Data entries
+===+

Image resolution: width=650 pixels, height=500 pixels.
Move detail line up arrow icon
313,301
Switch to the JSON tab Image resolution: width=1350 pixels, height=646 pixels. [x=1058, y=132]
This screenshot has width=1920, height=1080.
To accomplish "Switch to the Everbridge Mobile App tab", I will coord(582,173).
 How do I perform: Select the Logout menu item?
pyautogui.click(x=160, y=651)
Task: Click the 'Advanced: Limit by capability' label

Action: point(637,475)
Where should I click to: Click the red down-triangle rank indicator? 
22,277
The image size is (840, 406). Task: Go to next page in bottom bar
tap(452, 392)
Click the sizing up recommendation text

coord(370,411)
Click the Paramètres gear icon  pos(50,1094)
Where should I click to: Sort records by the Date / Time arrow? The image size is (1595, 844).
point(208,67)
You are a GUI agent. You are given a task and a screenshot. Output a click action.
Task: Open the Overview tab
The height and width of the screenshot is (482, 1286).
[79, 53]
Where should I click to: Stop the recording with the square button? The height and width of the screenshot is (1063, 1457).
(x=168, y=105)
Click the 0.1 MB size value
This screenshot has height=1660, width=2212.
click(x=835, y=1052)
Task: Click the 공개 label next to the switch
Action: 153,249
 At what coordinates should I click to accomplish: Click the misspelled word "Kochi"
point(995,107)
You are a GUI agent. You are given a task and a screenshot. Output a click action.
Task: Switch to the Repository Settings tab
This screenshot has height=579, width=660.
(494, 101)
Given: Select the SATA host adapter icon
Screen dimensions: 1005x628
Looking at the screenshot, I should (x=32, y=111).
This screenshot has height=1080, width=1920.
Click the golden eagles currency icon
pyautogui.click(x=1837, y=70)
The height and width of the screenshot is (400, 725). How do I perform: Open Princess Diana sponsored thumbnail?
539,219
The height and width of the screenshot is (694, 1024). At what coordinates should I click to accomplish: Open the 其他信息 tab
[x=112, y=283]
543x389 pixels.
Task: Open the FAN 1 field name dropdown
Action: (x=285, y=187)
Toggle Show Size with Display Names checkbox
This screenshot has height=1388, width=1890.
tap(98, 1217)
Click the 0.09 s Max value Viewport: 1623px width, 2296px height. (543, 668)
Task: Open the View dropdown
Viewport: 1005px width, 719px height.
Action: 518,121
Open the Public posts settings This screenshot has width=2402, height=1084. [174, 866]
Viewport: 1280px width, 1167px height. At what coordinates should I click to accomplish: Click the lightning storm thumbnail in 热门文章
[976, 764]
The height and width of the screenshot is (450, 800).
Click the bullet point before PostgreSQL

+===+

Reproduce these lines word for word, with no changes.

Image resolution: width=650 pixels, height=500 pixels.
Move detail line up arrow icon
313,301
Switch to the JSON tab Image resolution: width=1350 pixels, height=646 pixels. [x=1058, y=132]
This screenshot has width=1920, height=1080.
To accomplish "Switch to the Everbridge Mobile App tab", I will coord(582,173).
 How do I perform: Select the Logout menu item?
pyautogui.click(x=160, y=651)
Task: Click the 'Advanced: Limit by capability' label

Action: point(637,475)
Where should I click to: Click the red down-triangle rank indicator? 
22,277
The image size is (840, 406). Task: Go to next page in bottom bar
tap(452, 392)
Click the sizing up recommendation text

coord(370,411)
Click the Paramètres gear icon  pos(50,1094)
Where should I click to: Sort records by the Date / Time arrow? The image size is (1595, 844).
point(208,67)
You are a GUI agent. You are given a task and a screenshot. Output a click action.
Task: Open the Overview tab
The height and width of the screenshot is (482, 1286).
[79, 53]
Where should I click to: Stop the recording with the square button? The height and width of the screenshot is (1063, 1457).
(x=168, y=105)
Click the 0.1 MB size value
This screenshot has height=1660, width=2212.
click(x=835, y=1052)
Task: Click the 공개 label next to the switch
Action: 153,249
 At what coordinates should I click to accomplish: Click the misspelled word "Kochi"
point(995,107)
You are a GUI agent. You are given a task and a screenshot. Output a click action.
Task: Switch to the Repository Settings tab
This screenshot has height=579, width=660.
(494, 101)
Given: Select the SATA host adapter icon
Screen dimensions: 1005x628
Looking at the screenshot, I should (x=32, y=111).
This screenshot has height=1080, width=1920.
Click the golden eagles currency icon
pyautogui.click(x=1837, y=70)
The height and width of the screenshot is (400, 725). How do I perform: Open Princess Diana sponsored thumbnail?
539,219
The height and width of the screenshot is (694, 1024). At what coordinates should I click to accomplish: Open the 其他信息 tab
[x=112, y=283]
543x389 pixels.
Task: Open the FAN 1 field name dropdown
Action: (x=285, y=187)
Toggle Show Size with Display Names checkbox
This screenshot has height=1388, width=1890.
tap(98, 1217)
Click the 0.09 s Max value Viewport: 1623px width, 2296px height. (543, 668)
Task: Open the View dropdown
Viewport: 1005px width, 719px height.
Action: 518,121
Open the Public posts settings This screenshot has width=2402, height=1084. [174, 866]
Viewport: 1280px width, 1167px height. At what coordinates should I click to accomplish: Click the lightning storm thumbnail in 热门文章
[976, 764]
The height and width of the screenshot is (450, 800).
Click the bullet point before PostgreSQL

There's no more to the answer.